***** Document segment

# Quality coffee at Starbucks??



## Osh (Jun 15, 2010)

A snippet from yesterday's Evening Standard:



> *Express espresso is no more*
> 
> Coffee drinkers must wait longer at Starbucks in America after staff were told to make only two drinks at a time to ensure quality.
> 
> ...


Now, let me get this straight. They're finally starting to make milk based drinks in the way all proper baristas have been doing for years?!

And whilst they're at it, why not employ more staff so two machines can be used simultaneously so that the queues won't be going out the door?

On second thoughts the article makes no sense as it starts of saying only two drinks can be made at a time then finishes of with the line, only one machine can be in use at any one time.

Am I missing something?


----------



## DavidS (Apr 8, 2010)

I don't think they even use proper machines at starbucks, ie, I thought the whole espresso bit was automated...? Maybe that's just in England, or select stores..


----------



## liquidmonkey2000 (Oct 4, 2010)

Crickey! it won't be long before they start making coffee based drinks as well.


----------



## BanishInstant (Oct 12, 2009)

Perhaps the one machine is a two group?

I'm not too keen when I see the barista fill my drink with the slops from the previous one, been left on the side for a few minutes, possibly reheated X-(


----------



## marbeaux (Oct 2, 2010)

I haven't been to Starbucks for ages for a drink 'cos I don't like my expensive coffee or tea in a paper/plastic cup.

I did, however, pop in recently to enquire about their grinders which had been recommended somewhere. But the girl told me that they had been withdrawn from sale due to a faulty design.

Nuff said, wot!


----------



## coffeeman (Mar 20, 2010)

I think they do only use what are essentially bean to cup machines for the espresso and the milk is foamed by hand but i understand this is UK only. I'm in the states next week so will see if I can find out what they use over there.

I suspect the reason many barista's in chain shops don't use fresh milk is a lack of understanding. I think if barista's were trained what happens to milk at what temps etc and why not to re-heat then this would make a difference. I would imagine it's also the fact that, if you washed jugs after each use, you'd be too and from the sink all day if the sink is not near the machine.


----------



## LeeWardle (Nov 16, 2008)

**********
***** Raw records

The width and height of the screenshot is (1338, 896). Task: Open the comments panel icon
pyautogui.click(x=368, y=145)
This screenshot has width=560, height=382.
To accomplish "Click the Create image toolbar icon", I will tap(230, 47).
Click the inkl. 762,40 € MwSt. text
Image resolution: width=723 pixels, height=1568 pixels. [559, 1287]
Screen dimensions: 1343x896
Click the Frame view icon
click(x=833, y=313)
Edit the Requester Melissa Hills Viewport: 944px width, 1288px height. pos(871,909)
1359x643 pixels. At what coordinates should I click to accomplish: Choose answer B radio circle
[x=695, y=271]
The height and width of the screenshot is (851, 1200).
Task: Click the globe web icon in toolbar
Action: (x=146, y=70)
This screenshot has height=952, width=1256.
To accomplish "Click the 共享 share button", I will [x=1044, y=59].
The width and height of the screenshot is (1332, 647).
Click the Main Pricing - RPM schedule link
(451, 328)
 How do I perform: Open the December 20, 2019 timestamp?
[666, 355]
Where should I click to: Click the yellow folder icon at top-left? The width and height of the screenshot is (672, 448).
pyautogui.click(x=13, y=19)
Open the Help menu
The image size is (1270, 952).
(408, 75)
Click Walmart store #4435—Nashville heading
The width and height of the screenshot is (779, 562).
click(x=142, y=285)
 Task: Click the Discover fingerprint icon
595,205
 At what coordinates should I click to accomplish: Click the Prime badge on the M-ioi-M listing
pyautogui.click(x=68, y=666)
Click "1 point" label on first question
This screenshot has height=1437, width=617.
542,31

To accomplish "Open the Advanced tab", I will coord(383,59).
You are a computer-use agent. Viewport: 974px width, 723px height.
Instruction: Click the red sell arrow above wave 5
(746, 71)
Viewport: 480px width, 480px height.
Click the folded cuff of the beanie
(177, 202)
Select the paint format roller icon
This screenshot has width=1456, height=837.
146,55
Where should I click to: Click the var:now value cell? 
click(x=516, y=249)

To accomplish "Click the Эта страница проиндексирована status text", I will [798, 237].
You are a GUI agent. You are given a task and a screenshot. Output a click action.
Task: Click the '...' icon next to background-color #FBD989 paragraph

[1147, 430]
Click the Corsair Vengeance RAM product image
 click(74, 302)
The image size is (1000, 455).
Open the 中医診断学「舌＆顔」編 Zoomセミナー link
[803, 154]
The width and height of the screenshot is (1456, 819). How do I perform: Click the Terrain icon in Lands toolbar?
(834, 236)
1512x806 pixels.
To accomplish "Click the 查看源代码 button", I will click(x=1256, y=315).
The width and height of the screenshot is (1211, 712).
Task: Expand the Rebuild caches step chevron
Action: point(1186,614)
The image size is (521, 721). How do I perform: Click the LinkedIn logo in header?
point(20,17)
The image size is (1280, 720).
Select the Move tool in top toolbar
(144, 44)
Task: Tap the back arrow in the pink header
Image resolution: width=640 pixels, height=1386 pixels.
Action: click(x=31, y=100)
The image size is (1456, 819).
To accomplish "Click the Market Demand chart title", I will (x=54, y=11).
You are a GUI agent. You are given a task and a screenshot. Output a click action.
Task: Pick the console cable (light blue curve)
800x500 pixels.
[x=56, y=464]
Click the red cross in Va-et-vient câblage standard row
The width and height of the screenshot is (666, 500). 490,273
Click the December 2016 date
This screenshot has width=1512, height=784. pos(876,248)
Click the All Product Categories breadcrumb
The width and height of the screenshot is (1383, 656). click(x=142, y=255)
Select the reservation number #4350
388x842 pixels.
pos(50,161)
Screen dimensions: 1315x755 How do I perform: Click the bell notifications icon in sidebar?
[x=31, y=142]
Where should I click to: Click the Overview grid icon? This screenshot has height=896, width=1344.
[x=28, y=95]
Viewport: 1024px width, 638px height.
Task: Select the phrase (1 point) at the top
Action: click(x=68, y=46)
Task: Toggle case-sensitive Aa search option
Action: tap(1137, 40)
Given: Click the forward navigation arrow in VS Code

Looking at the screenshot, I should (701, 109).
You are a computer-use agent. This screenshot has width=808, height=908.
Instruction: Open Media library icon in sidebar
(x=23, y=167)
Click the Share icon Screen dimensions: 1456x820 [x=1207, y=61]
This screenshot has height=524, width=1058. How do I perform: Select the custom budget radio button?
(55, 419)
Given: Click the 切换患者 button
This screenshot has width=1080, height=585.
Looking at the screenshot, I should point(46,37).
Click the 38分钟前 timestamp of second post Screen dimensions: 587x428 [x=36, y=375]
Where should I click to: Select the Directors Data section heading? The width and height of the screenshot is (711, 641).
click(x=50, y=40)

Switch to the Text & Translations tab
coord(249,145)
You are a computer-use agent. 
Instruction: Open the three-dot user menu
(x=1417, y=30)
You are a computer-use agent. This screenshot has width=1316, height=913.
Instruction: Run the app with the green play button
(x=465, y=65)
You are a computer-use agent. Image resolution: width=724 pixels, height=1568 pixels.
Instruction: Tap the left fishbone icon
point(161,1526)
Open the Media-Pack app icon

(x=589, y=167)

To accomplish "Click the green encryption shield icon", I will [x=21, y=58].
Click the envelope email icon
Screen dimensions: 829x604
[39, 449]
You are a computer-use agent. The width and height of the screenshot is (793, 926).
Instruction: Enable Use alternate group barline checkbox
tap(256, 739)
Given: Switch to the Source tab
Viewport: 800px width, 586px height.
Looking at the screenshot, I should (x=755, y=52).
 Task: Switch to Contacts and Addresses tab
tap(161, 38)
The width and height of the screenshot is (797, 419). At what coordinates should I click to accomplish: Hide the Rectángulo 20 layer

**********

Work instructions:
1: Translate this sentence from the Starbucks coffee thread into Spanish: "I haven't been to Starbucks for ages for a drink 'cos I don't like my expensive coffee or tea in a paper/plastic cup."
2: In the Starbucks coffee thread, rewrite the paragraph beginning "I suspect the reason many barista's" as a short bulleted list that keeps its main points.
None of the data above is needed here.

Exercise answers:
1: Hace mucho que no voy a Starbucks a tomar algo porque no me gusta que me sirvan mi café o té caro en un vaso de papel o de plástico.

2:
- Many baristas in chain shops probably don't use fresh milk because they lack understanding.
- Training them on what happens to milk at different temperatures, and why not to reheat it, could make a difference.
- Washing jugs after each use would also mean going back and forth to the sink all day if it isn't near the machine.